Run It Hot

A lot of money is going into AI data centers, split between installed infrastructure capex and recurring operating costs, with energy becoming the most visible operating constraint.

Installed infrastructure is the bill for building the factory: GPUs, servers, networking, power delivery, cooling, and facility capacity. Energy opex is the recurring electricity cost of running that factory. Power is the physical constraint that determines how hard the installed infrastructure can run. Goldman Sachs models around $7.6 trillion of cumulative AI infrastructure capex between 2026 and 2031, and the IEA expects data center electricity demand to roughly double to 950 TWh by 2030.

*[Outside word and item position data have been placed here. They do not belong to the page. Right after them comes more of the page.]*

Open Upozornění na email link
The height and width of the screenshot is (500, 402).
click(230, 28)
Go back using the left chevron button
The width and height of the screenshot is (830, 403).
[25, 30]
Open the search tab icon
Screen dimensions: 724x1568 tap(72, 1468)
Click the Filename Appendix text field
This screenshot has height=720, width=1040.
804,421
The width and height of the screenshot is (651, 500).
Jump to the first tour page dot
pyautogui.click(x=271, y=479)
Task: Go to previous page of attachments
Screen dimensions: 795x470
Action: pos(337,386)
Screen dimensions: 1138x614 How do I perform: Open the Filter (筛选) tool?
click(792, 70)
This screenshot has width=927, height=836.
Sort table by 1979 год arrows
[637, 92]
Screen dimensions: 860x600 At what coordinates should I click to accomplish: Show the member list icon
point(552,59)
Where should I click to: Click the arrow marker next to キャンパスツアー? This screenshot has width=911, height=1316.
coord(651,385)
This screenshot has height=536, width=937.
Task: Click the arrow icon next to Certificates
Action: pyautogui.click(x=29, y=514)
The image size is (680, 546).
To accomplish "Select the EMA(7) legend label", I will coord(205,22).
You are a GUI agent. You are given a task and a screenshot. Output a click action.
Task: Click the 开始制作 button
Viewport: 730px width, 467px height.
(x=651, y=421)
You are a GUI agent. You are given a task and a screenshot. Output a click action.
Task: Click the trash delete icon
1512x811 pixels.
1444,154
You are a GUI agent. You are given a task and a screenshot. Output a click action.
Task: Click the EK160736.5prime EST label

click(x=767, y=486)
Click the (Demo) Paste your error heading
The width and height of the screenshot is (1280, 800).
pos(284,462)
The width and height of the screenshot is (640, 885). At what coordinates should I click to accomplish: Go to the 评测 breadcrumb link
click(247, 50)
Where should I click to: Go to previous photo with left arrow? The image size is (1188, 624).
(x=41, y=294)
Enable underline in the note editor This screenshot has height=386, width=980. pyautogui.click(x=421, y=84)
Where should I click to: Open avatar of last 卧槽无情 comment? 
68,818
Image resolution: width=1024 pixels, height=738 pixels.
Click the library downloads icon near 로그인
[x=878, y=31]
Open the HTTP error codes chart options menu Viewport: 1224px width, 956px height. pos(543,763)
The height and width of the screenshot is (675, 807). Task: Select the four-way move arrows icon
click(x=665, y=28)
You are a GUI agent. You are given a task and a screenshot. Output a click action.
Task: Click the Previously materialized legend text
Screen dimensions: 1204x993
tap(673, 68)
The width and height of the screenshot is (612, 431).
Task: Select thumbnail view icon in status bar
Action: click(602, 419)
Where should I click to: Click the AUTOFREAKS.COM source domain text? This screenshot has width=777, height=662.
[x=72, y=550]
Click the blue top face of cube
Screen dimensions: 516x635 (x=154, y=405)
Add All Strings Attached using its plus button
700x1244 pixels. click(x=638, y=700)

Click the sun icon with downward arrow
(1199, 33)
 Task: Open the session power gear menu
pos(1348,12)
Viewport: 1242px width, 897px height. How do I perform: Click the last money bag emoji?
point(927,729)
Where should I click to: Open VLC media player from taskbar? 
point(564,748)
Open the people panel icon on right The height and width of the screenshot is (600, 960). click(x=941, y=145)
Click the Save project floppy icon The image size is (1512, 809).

But focusing on installed infrastructure and energy supply alone misses the question that matters most: how much useful output can the installed base produce. Running hot can improve ROI when the same infrastructure and contracted power generate more sellable tokens. My argument is that throughput is a core lever that operators should think about when considering both capex amortization and energy productivity.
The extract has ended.